Das Haus Goethestraße 11 sah Adolf Nazi kommen. Wahrscheinlich musste es, den anderen Häusern gleich, ertragen, wie die Hakenkreuzfahnen aus seinen Fenstern hingen. Es erlebte 1939 die Vereinigung von Bremerhaven mit Wesermünde. Es sah den Zweiten Weltkrieg kommen und das Tausendjährige Reich nach nur zwölf Jahren in Schutt und Asche liegen. Die Asche des “Größten Führers aller Zeiten” lag nun ebenfalls im Dreck.
Der Krieg war beendet, das Haus Goethestraße 11 hat auch das Tausendjährige Reich überlebt. Jetzt kamen erst die Briten und dann die Amerikaner nach Wesermünde, und im Jahre 1947 befahl der amerikanischen Militärgouverneur, dass die Stadt nun Bremerhaven heißen soll. Und seither steht das Haus nicht mehr in Wesermünde sondern in Bremerhaven.
Währungsreform
Der 21. Juni 1948 ist wieder so ein großer Tag, den das Haus wohl für immer in Erinnerung behalten wird: In den Westzonen wird die Währungsreform durchgeführt.

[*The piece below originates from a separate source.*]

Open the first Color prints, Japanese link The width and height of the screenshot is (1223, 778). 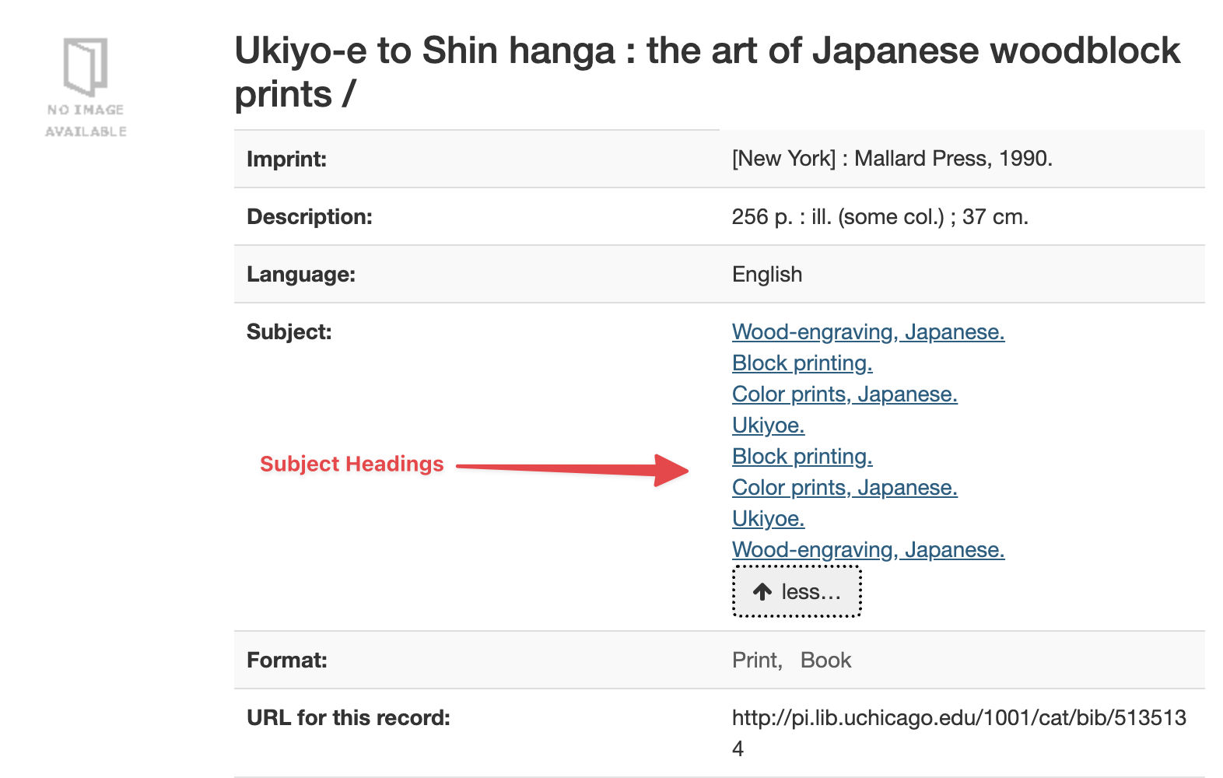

Und am nächsten Tag standen viele fassungslos vor den Schaufenstern mit den lange vermissten Fleisch- und Wurstwaren. Die Hungerjahre sind vorbei!
Ein erneuter Blick in das Adressbuch der Jahre 1949/1950 verrät uns, dass der Schlachtermeister Nothnagel hier keine Schweine mehr schlachtet. Nun betritt Fleischermeister Diedrich Hanewinkel die Bühne und freut sich, als im Jahre 1950 die Lebensmittelkarten endlich abgeschafft werden. Die Schrecken des Zweiten Weltkrieges gerieten langsam in Vergessenheit, als das “Wirtschaftswunder” Deutschland überfällt.

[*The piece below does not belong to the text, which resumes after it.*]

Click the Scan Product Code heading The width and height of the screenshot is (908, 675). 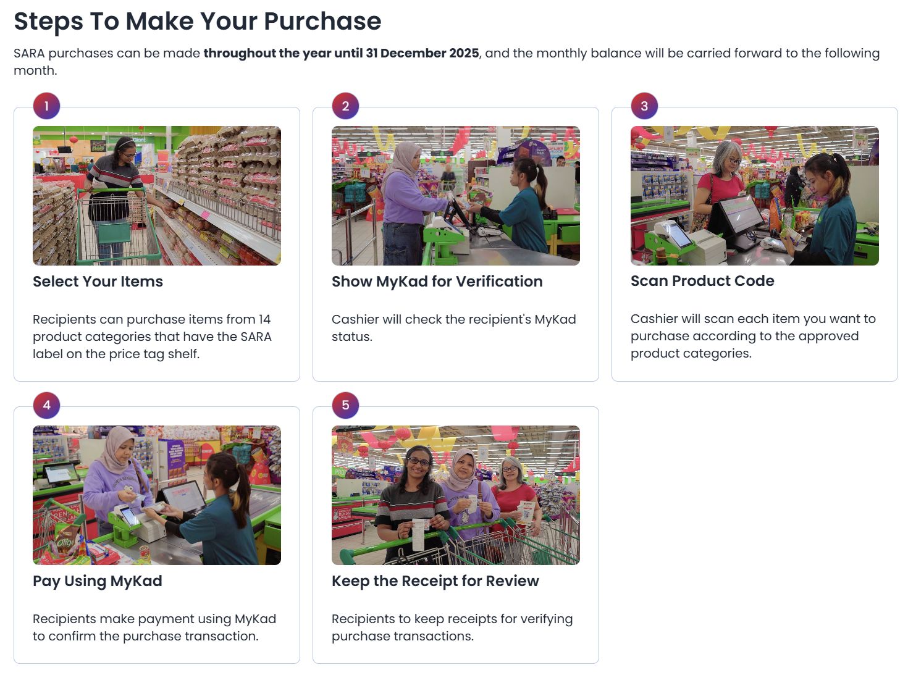point(702,281)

Wenn die Hausfrau einen Sonntagsbraten auf den Tisch bringen wollte, kaufte sie ihn bei ihrem Metzger um die Ecke, bei Hanewinkel. Irgendwann waren sie ja auch “alteingesessen”, irgendwann konnte sich kaum jemand noch an Schlachtermeister Nothnagel erinnern. Und so stehen im Adressbuch der Jahre 1980/81 auch gleich drei Hanewinkel: Fleischermeister Karl Hanewinkel, Dietrich Hanewinkel und Heinz-Dirk Hanewinkel.
Zehn Jahre später wohnt in dem Hause Goethestraße 11 nur noch Heinz-Dirk Hanewinkel. Was aus dem Meister geworden ist, könnte uns vielleicht das Haus verraten, aber das schweigt. Also muss wieder das Adressbuch zu Rate gezogen werden. 1987 betreibt Fleischermeister Ewald Ellermann den Fleischerladen. Vielleicht zehn Jahre sind seinem Betrieb vergönnt, vielleicht weniger. Wahrscheinlich haben ihn die Supermärkte verdrängt. Im Adressbuch ist jedenfalls kein Fleischermeister mehr verzeichnet. Der Schlachterladen steht leer, seit mindesten 20 Jahren schon.
Eine Eisdiele zieht ein
Doch plötzlich sieht das Haus in der Goethestraße 11, wie sich zwei Frauen für das Ladenlokal interessieren. Seltsame Dinge geschehen, die das Haus zunächst nicht einordnen kann. Aber irgendwann öffnet sich der Vorhang, und das Haus wartet auf mit einem neuen Akt. Zwei Frauen, Marika Büsing und Katrin Hantke, haben aus dem ehemaligen Schlachterladen eine tolle Eisdiele gezaubert. Kronleuchter baumeln von der Decke herunter, und schickes Mobiliar wurde auf den erhaltenen Fliesenfußboden gestellt.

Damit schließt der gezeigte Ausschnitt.